Hari fiercely defends herself and her followers, however. She cites her undergraduate studies in “hard science” at the University of North Carolina at Charlotte and accuses her critics of having ties to “the processed food lobby.” She called the New York Times profile of her an “attack” by a “biased freelancer,” for instance. “The reporter featured only the views of certain academics who attack us — every single one of whom has a conflict of interest due to their associations with the food or chemical industries (and this is not disclosed),” she wrote on her blog.
Hari hasn’t helped her cause by getting some things spectacularly wrong. In a post that she later removed from her website, she said that microwaves destroy the nutritional content of food and “create severe health issues.” In another, also deleted, post, she argued that flying causes a traveler’s “digestive organs [to] start to shrink, taxing your ability to digest large quantities of food. Secondly, this compression reduces the ability for your body to normally circulate blood through your blood vessels.”

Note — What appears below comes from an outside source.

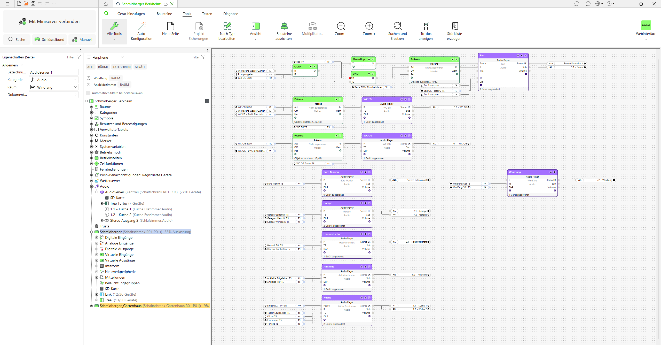Toggle the KATEGORIEN filter chip
This screenshot has height=345, width=661.
click(121, 67)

Kraft’s announcement, however, can’t help but bolster the beleaguered food blogger. “Food Babe vindicated as Kraft Foods suddenly changes course on Mac & Cheese,” read a Monday headline in the Chicago Business Journal.
Hari may have her haters, but she has millions of supporters as well. And many of them will see Kraft’s capitulation as a sign that the Food Babe is utterly full of nothing but the truth.